◆ **Text provided**:
——
Battle of Bataan
The Japanese landed troops on Luzon on December 10 and 12, and on Mindanao, in the southern Philippines, on December 20. At the time of the invasion, MacArthur’s troops numbered some 31,000 well-trained forces composed of both American and Filipino (12,000 of the men were the crack Philippine Scouts) in addition to a largely reserve, poorly trained, and poorly equipped Philippine army of approximately 100,000.
The Japanese plan had been to take the Philippines in fifty days. While the Allied forces were ultimately defeated, ‘the valiant American defense of Bataan held up Japan for several months, ‘one historian notes, a delay that “may have . . . saved Australia”.
The evacuation to Bataan, which one observer said “looked like a small Dunkirk”, has been described by historians as a minor miracle, strategically important in delaying the Japanese advance throughout the western Pacific by several months. “MacArthur’s forces executed the . . . movement with masterly skill . . . By this decision and movement, MacArthur averted immediate defeat [and] delayed the Japanese timetable by four months.
——
◆ **Input data**:
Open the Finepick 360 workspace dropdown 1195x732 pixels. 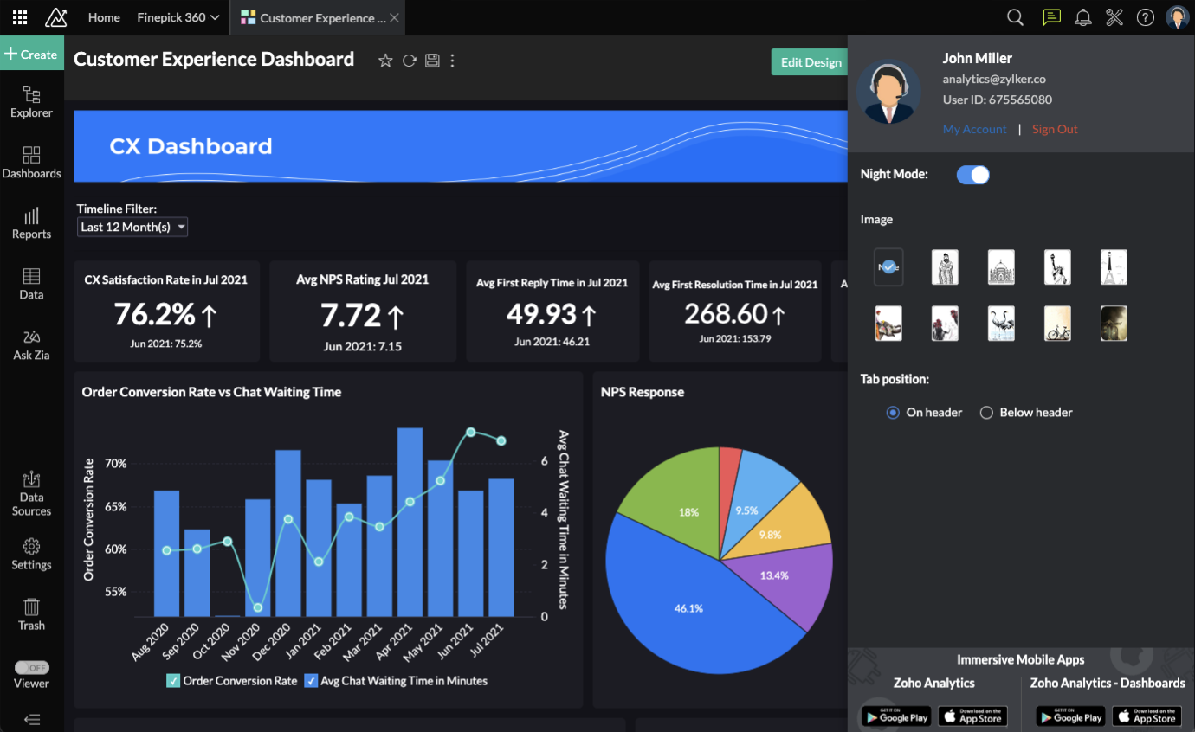coord(178,16)
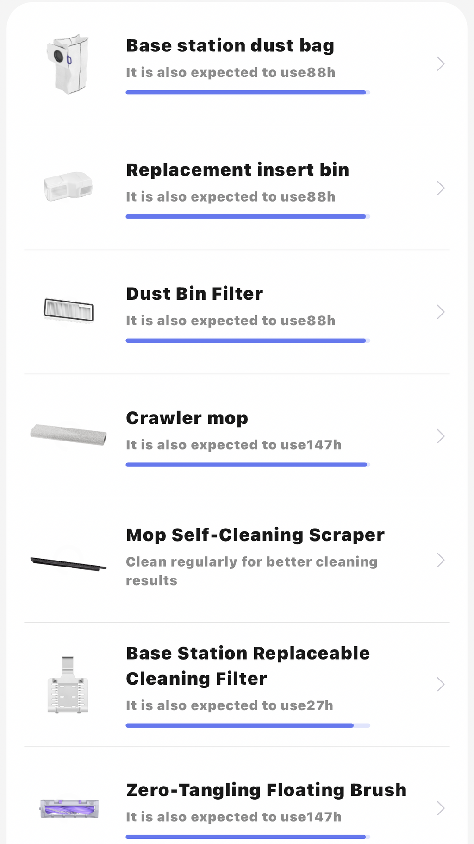This screenshot has width=474, height=844.
Task: Select the Base station dust bag title
Action: (x=230, y=46)
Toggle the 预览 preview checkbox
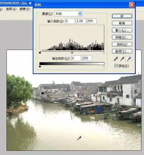Screen dimensions: 144x155 (x=116, y=66)
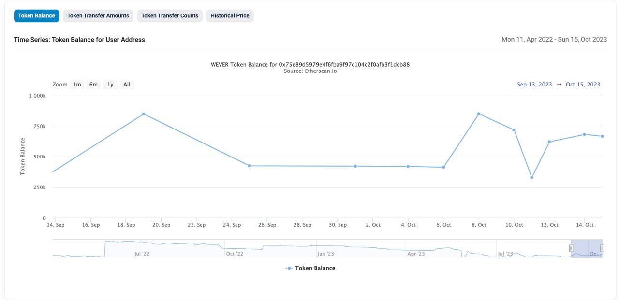Open the Historical Price tab
Image resolution: width=619 pixels, height=300 pixels.
click(230, 15)
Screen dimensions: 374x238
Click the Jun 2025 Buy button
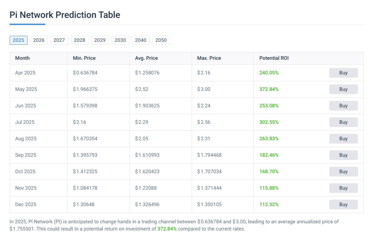[343, 106]
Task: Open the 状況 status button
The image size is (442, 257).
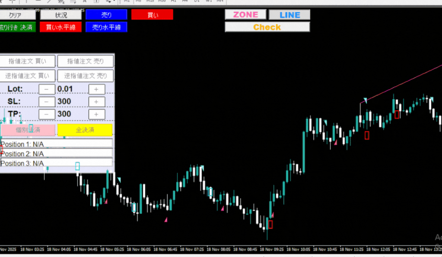Action: coord(61,15)
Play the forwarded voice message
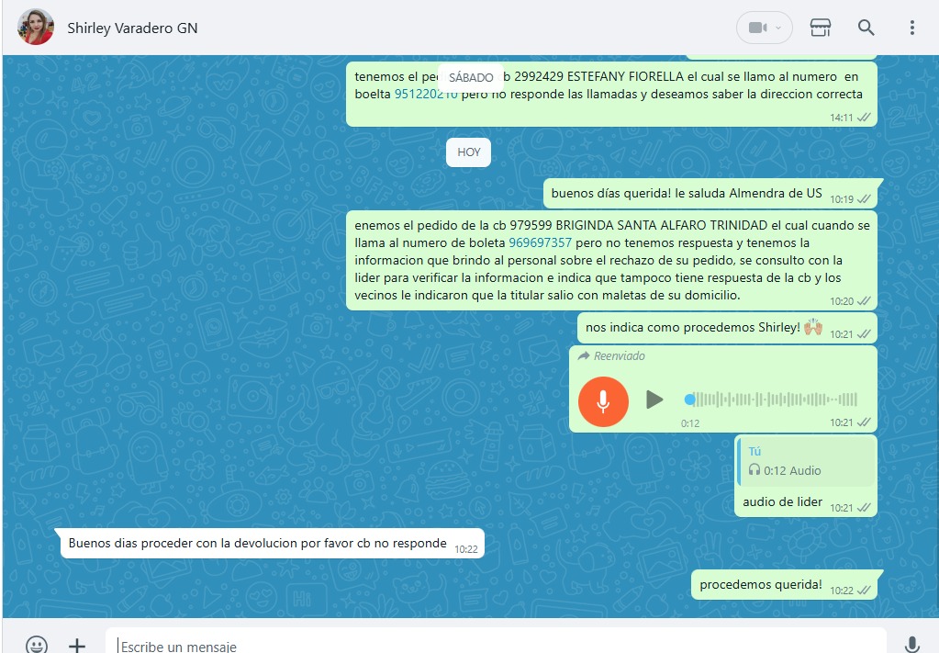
——
◆ **What you will do**:
1. Write out the Battle of Bataan text from "The Japanese plan" up to and including "by four months.".
2. Extend the Battle of Bataan text by writing its next part, starting right after its final sentence.
The listing is not required for what comes next.

◆ **Results in order**:
1.
The Japanese plan had been to take the Philippines in fifty days. While the Allied forces were ultimately defeated, ‘the valiant American defense of Bataan held up Japan for several months, ‘one historian notes, a delay that “may have . . . saved Australia”.
The evacuation to Bataan, which one observer said “looked like a small Dunkirk”, has been described by historians as a minor miracle, strategically important in delaying the Japanese advance throughout the western Pacific by several months. “MacArthur’s forces executed the . . . movement with masterly skill . . . By this decision and movement, MacArthur averted immediate defeat [and] delayed the Japanese timetable by four months.

2.
On Christmas Eve [1942] the American headquarters in Manila was evacuated. General MacArthur and his family, Filipino President Manuel Quezon, and the U.S. high commissioner to the Philippines, Francis B Sayre, and their staffs retreated to Corregidor. [1]
[However] “The defense of the philippines . . . gave an enormous lift to American mora and will to win. The ‘battling bastards of Bataan,’ ‘the Rock,’ MacArthur’s dramatic escape, the heroic doctors and nurses of Corregidor – all became part of American folklore.” [2]
The Battling Bastards of Bataan
We’re the battling bastards of Bataan;
No mama, no papa, no Uncle Sam’
No aunts, no uncles, no nephews, no nieces;
No pills, no planes, no artillery pieces;
And nobody gives a damn.Written by Frank Hewlett, a war correspondent with United Press International who spent a lot of time at the front with the men in their foxholes. The poem traveled faster than news, faster even than scuttlebutt, it reached farther than food, and it spread like a contagion. The troops made up verses of their own, but there was one verse that everyone recited, as the truth . . . [3]
The seige of Bataan began in early January 1942 and ended 0n April 9, 1942, when the U.S. forces under Major General Edward P. King, Jr. surrendered. At the Beginning of January the American Troops numbered approximately 15,000; they were fighting alongside approximately 65,000 Filipinos. By the surrender the total force was between 76,000 and 78,000, of which 11,500 to 12,000 were Americans. [4]
Despite the heroic efforts. . . to transport food, medicine, and supplies to Bataan from the Manila area, they proved inadequate. On January 5, rations to the troops were cut in half, and in March they were reduced to a third. This meant that in January rations averaged about two thousand caloris per peron a day; they were down to fifteen hundred calories in February and one thousand in March. Half-rations meant 3.7 ounces of rice, 1.8 ounces of sugar, 1.2 ounces of canned milk, 2.4 ounces of canned fish, an an occasional can of vegetables. [5]
Many don’t understand the value of the fighting men of Bataan. Their sacrifices delayed Homma’s conquer of the Philippines which lasted five months instead of the projected two. Their efforts resulted in Homma being relieved of his command. [6]
1. William Donovan, M.D., POW in the Pacific, Memoirs of an American Doctor in World War II (Delaware: Scholarly Resources Inc. 1998), 2-3.
2. Ibid., xiii.
3. Gavan Daws, Prisoners of the Japanese, POWs of World War II in the Pacific (New York, William Morrow and Company, Inc. 1994), 67.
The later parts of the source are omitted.